## Records supplied
[Start of section]
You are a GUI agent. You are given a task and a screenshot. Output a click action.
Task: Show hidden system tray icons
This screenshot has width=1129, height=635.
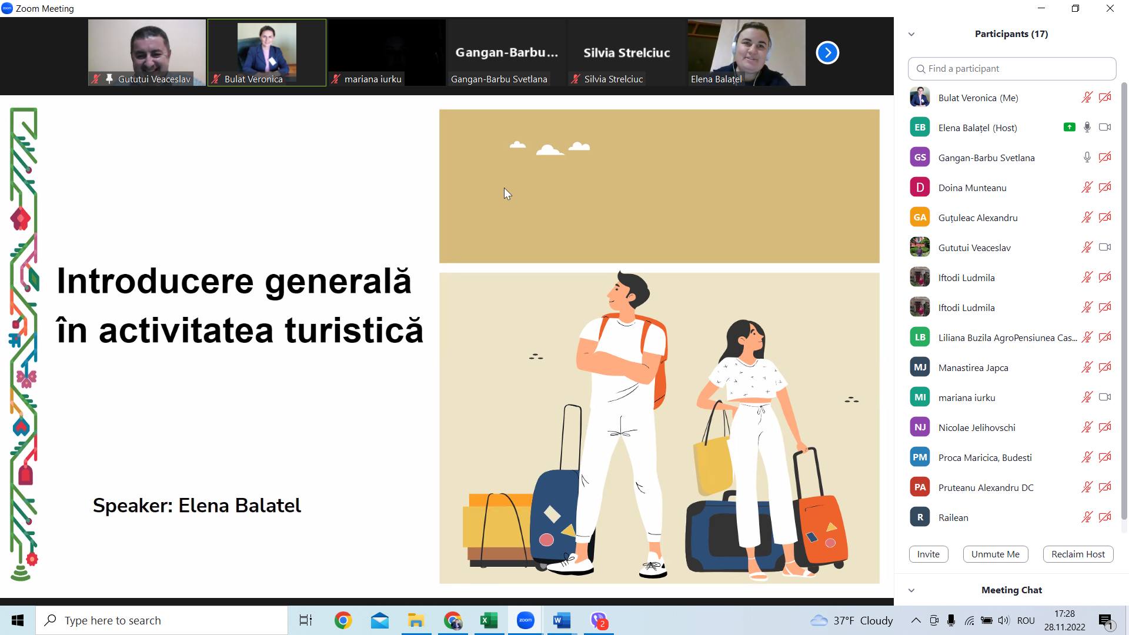coord(916,620)
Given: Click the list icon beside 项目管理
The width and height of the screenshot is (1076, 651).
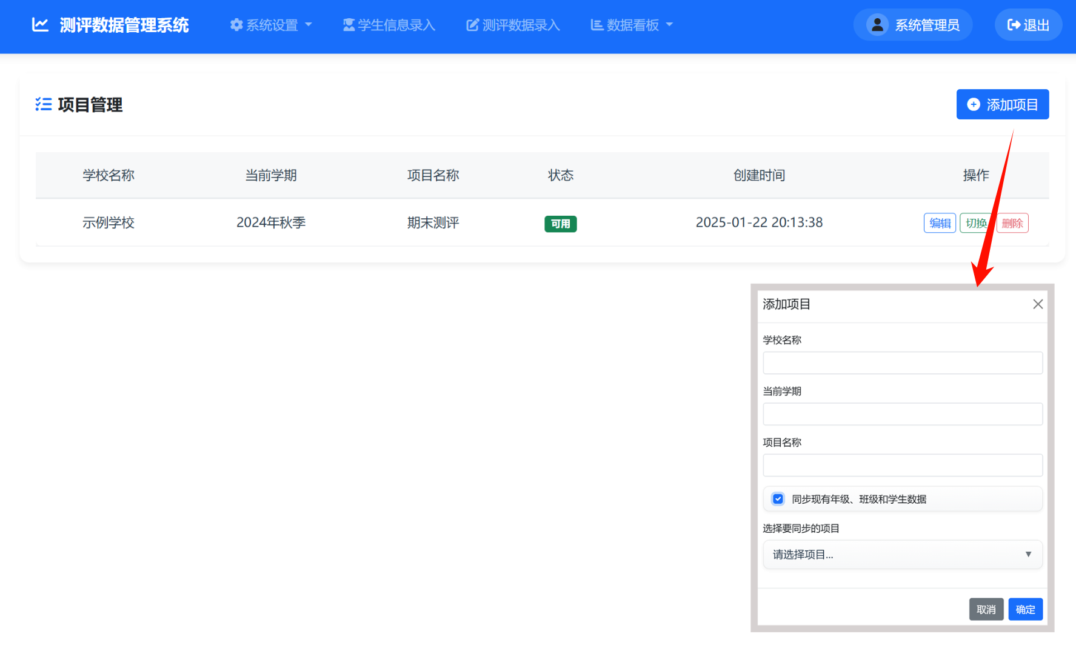Looking at the screenshot, I should (43, 104).
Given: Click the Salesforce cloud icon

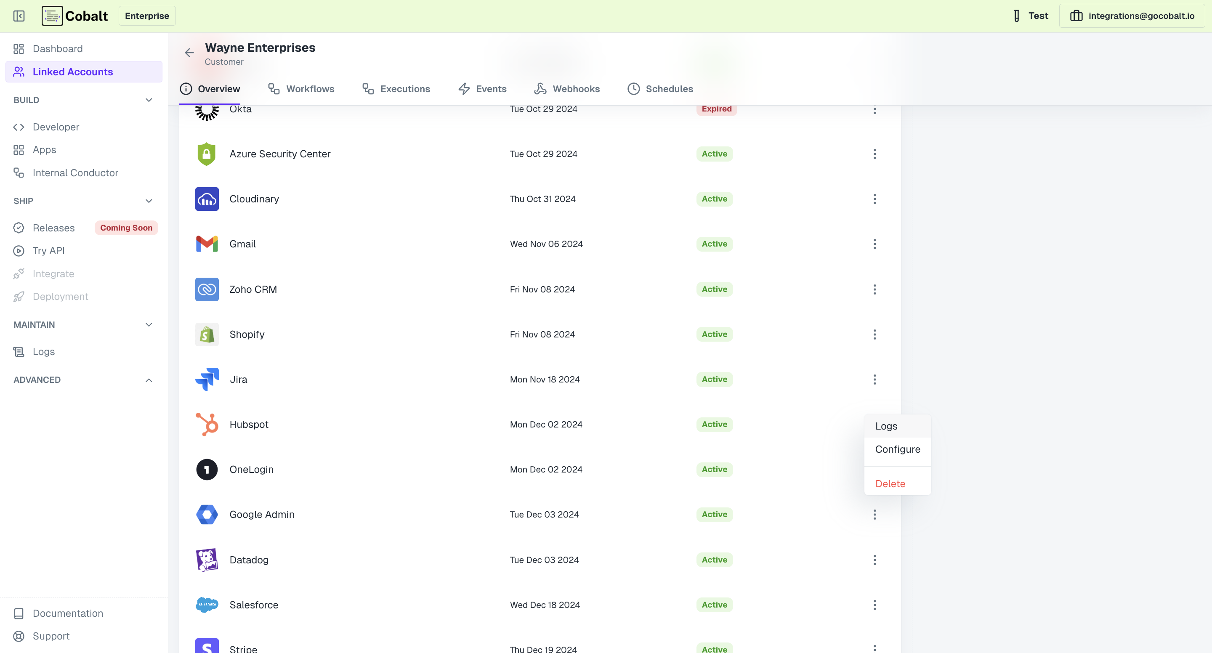Looking at the screenshot, I should [207, 605].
[End of section]
## Work instruction
All of the material must be repeated exactly in the answer, apart from the pictures.

## Task output
You are a GUI agent. You are given a task and a screenshot. Output a click action.
Task: Show hidden system tray icons
This screenshot has width=1129, height=635.
coord(916,620)
Given: Click the list icon beside 项目管理
The width and height of the screenshot is (1076, 651).
Looking at the screenshot, I should (43, 104).
Given: Click the Salesforce cloud icon

Looking at the screenshot, I should [207, 605].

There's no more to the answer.